One clause in the Convention declares that, ‘all civil and criminal justice over Kandyans will be administered according to the established norms and customs of the area, with the government reserving to itself the rights of interposition when and where necessary,’ while the next clause holds that all other non Kandyans will be governed according to British law.
The personal laws of the Kandyan which deal with property and its transfers, marriage, adoption, inheritance of both immovable and movable property have been codified and declared in the Kandyan Law Ordinance of 1939.
To wade through the diverse personal laws which the Muslims, the northern Tamils and the Kandyan have lived and died by for centuries and banish from the legal firmament those laws thought contrary to the general law governing the majority of citizens, will require not only great legal expertise but also an exquisite degree of sensitivity and understanding.
Else it will plunge the country into racial and religious turmoil as happened when SWRD’s nationalistic government implemented its ‘One country, One language’ concept and overnight made Sinhala the only official tongue. The disadvantages it created to the predominant Tamil minority bred a festering sense of injustice which, perhaps, burst full blown nearly 30 years later into a bloody 30-year terrorist war, leaving thousands of youth to atone for the sins of their chauvinistic forebears with their own flesh and blood.
Today four Sri Lankan citizens – a low country Sinhalese, a northern Tamil, a Sinhalese with roots in the Kandyan hills and a Muslim – can meet in one room and discover that four different sets of laws govern their personal affairs, even as it had governed their forefathers. They will also find that the fundamental right to equality before the law enshrined in the Constitution really means that each of them will be equal before their own respective laws.
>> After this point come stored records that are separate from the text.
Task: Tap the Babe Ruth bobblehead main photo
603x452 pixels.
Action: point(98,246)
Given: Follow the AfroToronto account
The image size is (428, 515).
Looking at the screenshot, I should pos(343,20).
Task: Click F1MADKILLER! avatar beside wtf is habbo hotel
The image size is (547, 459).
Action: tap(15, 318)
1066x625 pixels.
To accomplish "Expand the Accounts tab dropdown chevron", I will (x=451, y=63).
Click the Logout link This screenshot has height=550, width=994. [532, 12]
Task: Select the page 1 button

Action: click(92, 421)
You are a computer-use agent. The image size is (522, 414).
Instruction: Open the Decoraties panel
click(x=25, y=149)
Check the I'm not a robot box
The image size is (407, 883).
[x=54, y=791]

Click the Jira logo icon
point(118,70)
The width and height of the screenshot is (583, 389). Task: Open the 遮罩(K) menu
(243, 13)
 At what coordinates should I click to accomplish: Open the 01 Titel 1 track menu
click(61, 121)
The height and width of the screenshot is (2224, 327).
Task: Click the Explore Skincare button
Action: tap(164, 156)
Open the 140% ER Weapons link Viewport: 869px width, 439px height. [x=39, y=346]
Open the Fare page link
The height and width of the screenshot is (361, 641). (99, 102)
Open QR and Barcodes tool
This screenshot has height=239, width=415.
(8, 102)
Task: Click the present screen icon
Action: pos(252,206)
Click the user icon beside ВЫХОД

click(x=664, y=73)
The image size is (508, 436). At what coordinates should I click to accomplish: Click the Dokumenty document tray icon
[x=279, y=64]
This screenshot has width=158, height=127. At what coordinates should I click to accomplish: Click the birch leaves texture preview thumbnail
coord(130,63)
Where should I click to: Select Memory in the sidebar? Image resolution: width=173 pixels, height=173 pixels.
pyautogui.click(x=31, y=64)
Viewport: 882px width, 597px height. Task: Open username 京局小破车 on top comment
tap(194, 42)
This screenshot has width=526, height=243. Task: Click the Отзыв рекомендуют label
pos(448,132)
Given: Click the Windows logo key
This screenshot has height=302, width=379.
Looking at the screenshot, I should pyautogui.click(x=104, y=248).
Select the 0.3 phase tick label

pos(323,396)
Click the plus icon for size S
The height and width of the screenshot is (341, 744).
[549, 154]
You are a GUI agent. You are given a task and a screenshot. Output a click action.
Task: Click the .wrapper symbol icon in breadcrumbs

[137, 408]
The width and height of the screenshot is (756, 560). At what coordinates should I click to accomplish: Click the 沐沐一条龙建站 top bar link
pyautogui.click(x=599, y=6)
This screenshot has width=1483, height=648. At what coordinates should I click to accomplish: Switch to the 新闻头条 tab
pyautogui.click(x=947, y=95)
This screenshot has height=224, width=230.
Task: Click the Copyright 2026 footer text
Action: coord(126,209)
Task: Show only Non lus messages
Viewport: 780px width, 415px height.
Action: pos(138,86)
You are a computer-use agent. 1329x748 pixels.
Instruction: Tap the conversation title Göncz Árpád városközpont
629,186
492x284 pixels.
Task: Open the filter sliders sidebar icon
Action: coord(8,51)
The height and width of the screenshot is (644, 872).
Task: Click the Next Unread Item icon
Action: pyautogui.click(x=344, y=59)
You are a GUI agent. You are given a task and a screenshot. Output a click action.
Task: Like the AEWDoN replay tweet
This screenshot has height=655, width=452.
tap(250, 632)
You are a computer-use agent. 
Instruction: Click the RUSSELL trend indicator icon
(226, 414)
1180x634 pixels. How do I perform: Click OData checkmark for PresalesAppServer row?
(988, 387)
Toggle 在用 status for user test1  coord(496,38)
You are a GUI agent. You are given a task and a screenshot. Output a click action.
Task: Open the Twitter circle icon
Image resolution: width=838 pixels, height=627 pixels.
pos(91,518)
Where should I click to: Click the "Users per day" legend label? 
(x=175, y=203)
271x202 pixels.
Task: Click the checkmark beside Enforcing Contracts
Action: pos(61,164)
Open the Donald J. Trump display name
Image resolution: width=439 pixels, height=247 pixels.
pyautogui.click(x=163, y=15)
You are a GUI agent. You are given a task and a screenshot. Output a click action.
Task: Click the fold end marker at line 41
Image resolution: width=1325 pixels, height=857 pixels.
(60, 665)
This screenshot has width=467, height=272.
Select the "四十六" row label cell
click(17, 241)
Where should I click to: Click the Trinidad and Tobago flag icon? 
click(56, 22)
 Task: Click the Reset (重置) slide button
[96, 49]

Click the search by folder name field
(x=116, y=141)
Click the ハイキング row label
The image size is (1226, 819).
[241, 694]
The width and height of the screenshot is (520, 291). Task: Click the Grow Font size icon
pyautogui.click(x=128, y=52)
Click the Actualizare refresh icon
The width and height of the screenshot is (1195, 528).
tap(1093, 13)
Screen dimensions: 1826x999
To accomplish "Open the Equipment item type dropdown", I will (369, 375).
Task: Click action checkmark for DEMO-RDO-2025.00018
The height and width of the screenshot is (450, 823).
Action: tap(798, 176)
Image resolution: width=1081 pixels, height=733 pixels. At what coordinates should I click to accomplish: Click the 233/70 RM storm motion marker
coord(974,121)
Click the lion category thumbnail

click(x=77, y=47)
While the establishment of a Presidential Task Force, empowered to produce a draft Act to turn the ‘one country, one law’ concept to a reality is commendable, the composition of the Task Force leaves much to be desired.
Firstly, what stands out glaringly, like Avurudhu without kavun, is that out of the 13 members appointed to this Task Force, there is not one single woman, even though according to the latest 2020 figures, women form 52.1 percent of the population of Lanka.
Secondly, in this squad of 13 men, there is one Sinhala Buddhist monk, one Muslim clergyman, three Muslim laymen and eight Sinhala laymen. Conspicuous by absence, not one single Tamil is aboard, even though they form the largest minority community with 12.6 percent of the population, not to mention that their personal law of Thesavalamai will be up for discussion and possible elimination from the laws of the land.
Does the monk fit the bill to lead the mission to realise the President’s commendable vision of a ‘one country, one law’ concept?
Or condemned by the nation’s apex courts for his contempt toward both law and its institutions, castigated by a Parliamentary Select Committee and a Presidential Commission for instigating racial violence, crucified by his own conduct, will his presence at the helm of a Presidential Task Force taint beyond removal the presidential vista of one law for all?
Will he remain ever shadowed by suspicion and distrust, and, whatever the fruit his primordial seed will bear, be held in derision and decried as One Sinhala Buddhist Law for One Sinhala Buddhist Country?